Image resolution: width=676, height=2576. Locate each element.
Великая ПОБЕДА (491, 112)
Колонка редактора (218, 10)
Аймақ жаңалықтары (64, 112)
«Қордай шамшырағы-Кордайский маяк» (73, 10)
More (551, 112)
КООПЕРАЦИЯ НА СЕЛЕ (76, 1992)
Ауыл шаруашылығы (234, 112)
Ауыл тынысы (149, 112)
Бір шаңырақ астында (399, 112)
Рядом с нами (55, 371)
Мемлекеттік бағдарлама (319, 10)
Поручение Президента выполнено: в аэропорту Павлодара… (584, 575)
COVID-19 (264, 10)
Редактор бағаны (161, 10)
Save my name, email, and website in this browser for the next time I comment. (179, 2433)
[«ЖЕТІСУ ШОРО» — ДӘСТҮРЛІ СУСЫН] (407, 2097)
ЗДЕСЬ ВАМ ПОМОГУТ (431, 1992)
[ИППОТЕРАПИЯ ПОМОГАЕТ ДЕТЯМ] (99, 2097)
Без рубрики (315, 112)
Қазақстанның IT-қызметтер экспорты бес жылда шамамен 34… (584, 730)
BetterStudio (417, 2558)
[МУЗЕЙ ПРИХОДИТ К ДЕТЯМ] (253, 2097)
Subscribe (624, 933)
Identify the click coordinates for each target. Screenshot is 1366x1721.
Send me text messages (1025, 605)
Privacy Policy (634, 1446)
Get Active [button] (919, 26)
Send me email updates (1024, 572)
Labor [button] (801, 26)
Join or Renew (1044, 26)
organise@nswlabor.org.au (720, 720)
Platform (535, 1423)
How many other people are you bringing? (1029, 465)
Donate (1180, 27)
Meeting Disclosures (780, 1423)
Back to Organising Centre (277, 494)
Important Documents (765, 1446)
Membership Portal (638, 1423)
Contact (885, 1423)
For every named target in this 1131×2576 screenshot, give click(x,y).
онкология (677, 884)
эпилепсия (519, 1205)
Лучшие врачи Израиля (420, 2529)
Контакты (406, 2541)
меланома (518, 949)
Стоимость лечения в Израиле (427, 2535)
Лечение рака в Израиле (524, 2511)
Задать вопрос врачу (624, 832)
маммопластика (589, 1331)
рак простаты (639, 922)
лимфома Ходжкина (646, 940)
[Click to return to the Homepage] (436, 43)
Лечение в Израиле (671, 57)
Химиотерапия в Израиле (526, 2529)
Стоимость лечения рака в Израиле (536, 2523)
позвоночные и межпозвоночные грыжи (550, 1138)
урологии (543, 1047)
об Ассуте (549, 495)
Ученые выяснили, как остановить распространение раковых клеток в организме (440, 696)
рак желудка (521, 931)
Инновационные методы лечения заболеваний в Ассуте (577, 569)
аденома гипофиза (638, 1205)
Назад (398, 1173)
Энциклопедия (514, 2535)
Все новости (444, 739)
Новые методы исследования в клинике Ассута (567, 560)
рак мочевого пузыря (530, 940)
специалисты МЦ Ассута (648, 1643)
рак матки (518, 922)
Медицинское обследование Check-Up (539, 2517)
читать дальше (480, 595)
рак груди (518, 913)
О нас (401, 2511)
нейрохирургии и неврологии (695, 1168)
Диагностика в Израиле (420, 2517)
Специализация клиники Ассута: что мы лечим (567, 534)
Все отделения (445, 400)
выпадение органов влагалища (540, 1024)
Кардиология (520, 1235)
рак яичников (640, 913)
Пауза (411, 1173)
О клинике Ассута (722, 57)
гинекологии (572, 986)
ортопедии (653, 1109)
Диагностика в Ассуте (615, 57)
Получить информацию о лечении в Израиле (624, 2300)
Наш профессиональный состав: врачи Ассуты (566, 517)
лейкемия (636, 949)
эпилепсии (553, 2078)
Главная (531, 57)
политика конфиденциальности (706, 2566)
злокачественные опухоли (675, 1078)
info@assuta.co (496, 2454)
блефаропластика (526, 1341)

==*==

Problem description: The range runs from the line with "онкология (677, 884)" up to and including the line with "О клинике Ассута (722, 57)" in the listing above; please write out exactly those lines and nothing more.

Result of this task:
онкология (677, 884)
эпилепсия (519, 1205)
Лучшие врачи Израиля (420, 2529)
Контакты (406, 2541)
меланома (518, 949)
Стоимость лечения в Израиле (427, 2535)
Лечение рака в Израиле (524, 2511)
Задать вопрос врачу (624, 832)
маммопластика (589, 1331)
рак простаты (639, 922)
лимфома Ходжкина (646, 940)
[Click to return to the Homepage] (436, 43)
Лечение в Израиле (671, 57)
Химиотерапия в Израиле (526, 2529)
Стоимость лечения рака в Израиле (536, 2523)
позвоночные и межпозвоночные грыжи (550, 1138)
урологии (543, 1047)
об Ассуте (549, 495)
Ученые выяснили, как остановить распространение раковых клеток в организме (440, 696)
рак желудка (521, 931)
Инновационные методы лечения заболеваний в Ассуте (577, 569)
аденома гипофиза (638, 1205)
Назад (398, 1173)
Энциклопедия (514, 2535)
Все новости (444, 739)
Новые методы исследования в клинике Ассута (567, 560)
рак мочевого пузыря (530, 940)
специалисты МЦ Ассута (648, 1643)
рак матки (518, 922)
Медицинское обследование Check-Up (539, 2517)
читать дальше (480, 595)
рак груди (518, 913)
О нас (401, 2511)
нейрохирургии и неврологии (695, 1168)
Диагностика в Израиле (420, 2517)
Специализация клиники Ассута: что мы лечим (567, 534)
Все отделения (445, 400)
выпадение органов влагалища (540, 1024)
Кардиология (520, 1235)
рак яичников (640, 913)
Пауза (411, 1173)
О клинике Ассута (722, 57)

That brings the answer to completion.